The first punters started pouring in at 6pm, and some of them were certainly very dedicated as I'm sure some had googly eyes by seven. Most of the bar work I've done has been at festivals like Reading or Glastonbury, and though the bar did get busy at times it was a walk in the park compared to them. The customers all seemed good natured, and even the disappointment of time being called didn't upset those who'd not had the wit about them to get a beer in at last orders. I've only even seen one person being bounced from a CAMRA festival, though I did hear an ex-boss of mine managed to get herself booted out of Woking one year. She was one of the most unpleasant people I've ever met though so I dare say she was asking for it.

Once the punters have all gone there's time for staff to get some more beers in but I was heading home. I gave a couple of fellow workers a lift back, which lead to what I believe could well be the high point of my life. In the general chit-chat I mentioned I was off to the States next year, and hoped I could find the John fucking Kimmich beer. "I've got some of that in the cupboard, you can have a can" piped up one of my passengers. "It was alright" the other chipped in. You could have knocked me down with a feather at this point. Except as I was driving I was sitting down. Could the holy grail of craft ale really be within my grasp soon? As it happens, it could:

It's my birthday next weekend so I'm saving it for then, which also gives me time to go on a spiritual retreat and purify my body, mind and soul so I'm in a fit state for the momentous tasting.

Monday 3 November 2014

It's not about the craft

Well I didn't think my fellow beer nerds would like the re-launched Let There Be Beer campaign, but I must admit the level of vitriol has taken me by surprise. Still, the twitter rants did let me know the advert was out.I thought it was alright, not massively exciting, but not appallingly crap either:

Others have dismissed it as an abject failure though, and suggested the millions behind the campaign would be better spent promoting beer by funding new pubs or breweries. I'm no marketing expert so I wouldn't know, but as the companies providing the money already have thousands of pubs and hundreds of breweries I don't think that would make much difference.

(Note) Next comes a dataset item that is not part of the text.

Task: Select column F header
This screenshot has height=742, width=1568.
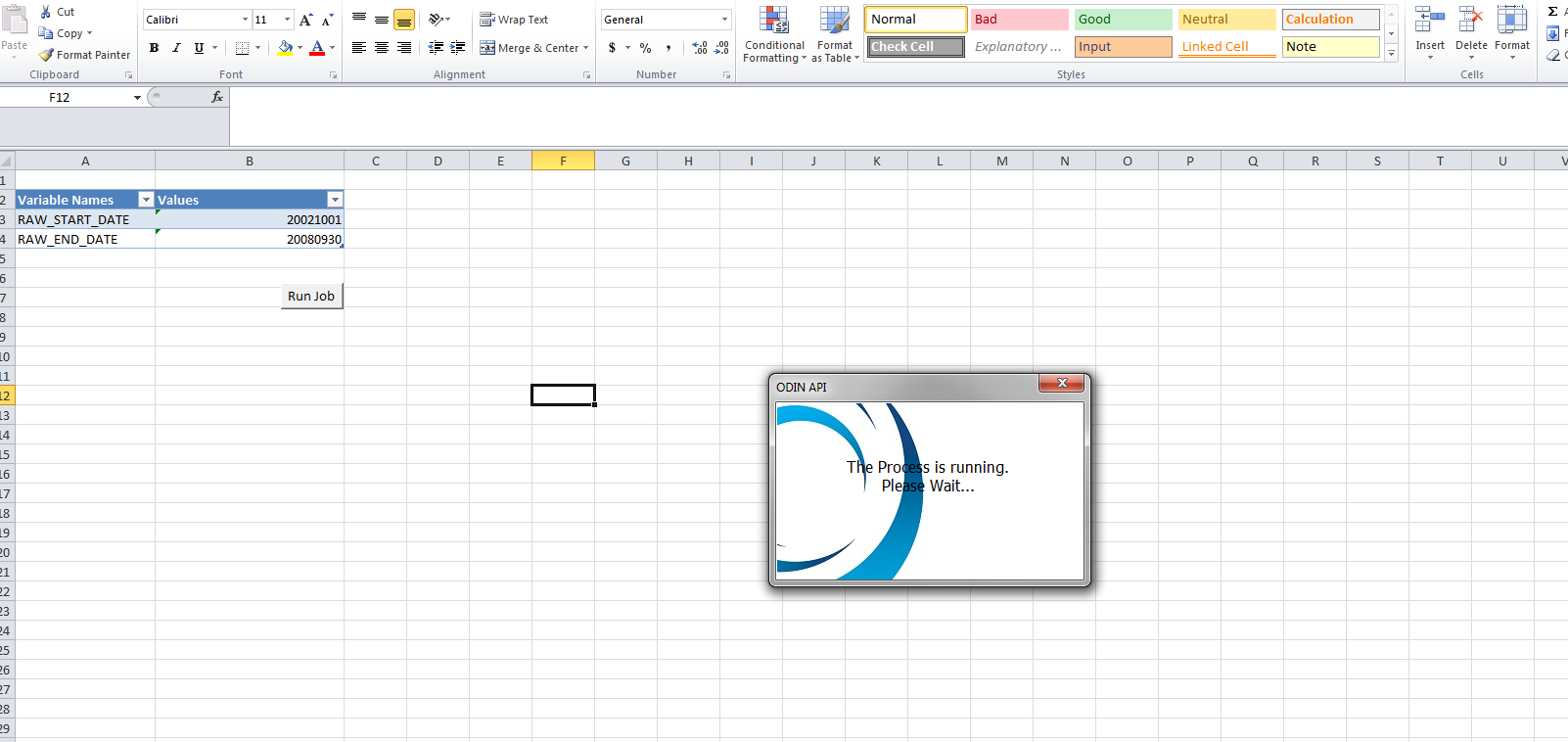Action: coord(563,161)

As the advert itself is quite inoffensive, in the main the outrage seems to be based on the perception that global industrial brewers are trying to leech off the current excitement about quality beer. I think this view is  mistaken. As far as I can see the main aim of the campaign is to get people to drink beer instead of wine, and they are trying to be genuinely inclusive of all types of beer in the campaign.

The fact the main focus is on pairing beer with food looks like a definite attempt to move into the territory currently occupied by wine, and apparently their pairing suggestions will include beers from all breweries great and small. Of course I could be a dupe of multinational corporations, but I have to say I'm quite pleased to see a generic campaign to promote beer.

Saturday 1 November 2014

The truth about Nottingham Ale Yeast

My first investigations into what exactly Lallemand's Nottigham Ale Yeast is have been completed and the results are surprising.

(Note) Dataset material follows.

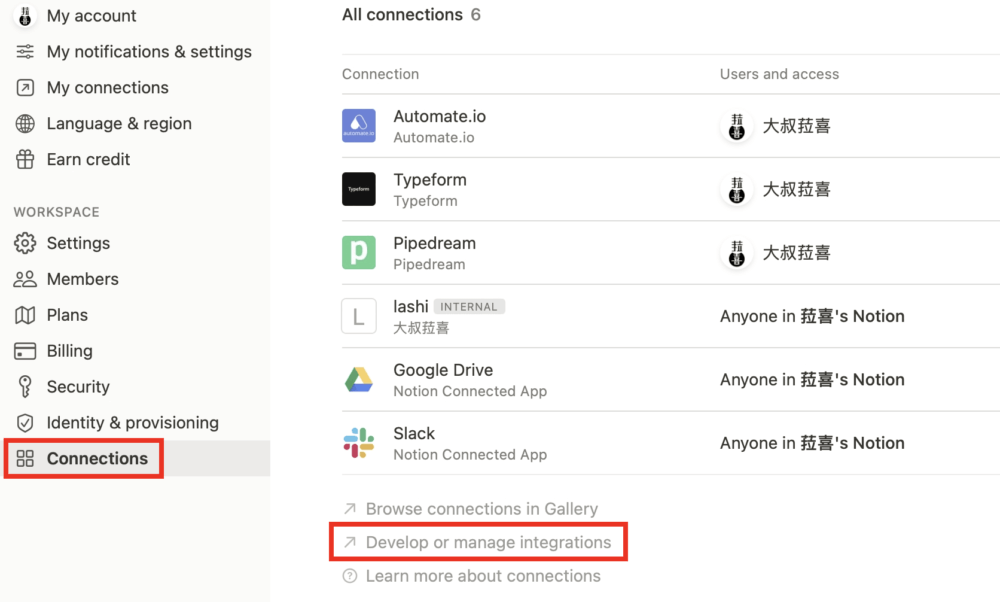The width and height of the screenshot is (1000, 602).
Task: Click the lashi integration letter icon
Action: tap(359, 316)
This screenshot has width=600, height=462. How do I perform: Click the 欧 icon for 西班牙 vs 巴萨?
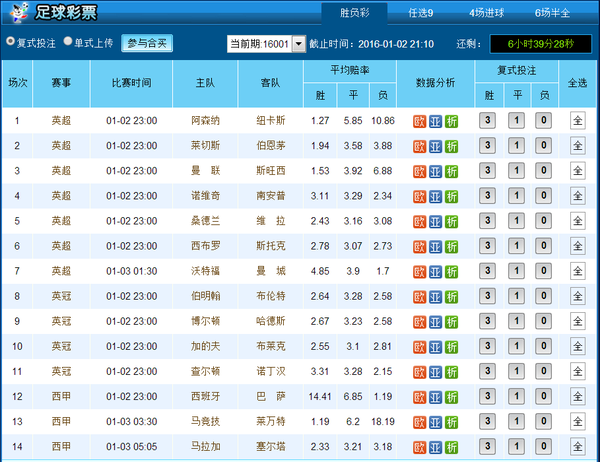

First I rehydrated some yeast and plated it out on WLN agar. In the main the colonies where very white, though a few colonies with a green tinge were in there too. The white colonies looked very much like lager yeast, so it appeared the man from Surebrew was right. I was after better evidence than just the look of the colonies though, so I separated out the different strains as best I could and incubated them at 37 degrees C. Lager yeast is unable to grow at this temperature so if the white coloured strain didn't grow the results would be confirmed.

That's not how it worked out though, as two days later I found both strains had grown well at 37, though for some reason they'd both developed more colour.

So I've found no evidence that there is lager yeast present. Nottingham Ale Yeast is indeed ale yeast, though it does appear to be a mixed culture. My investigations continue.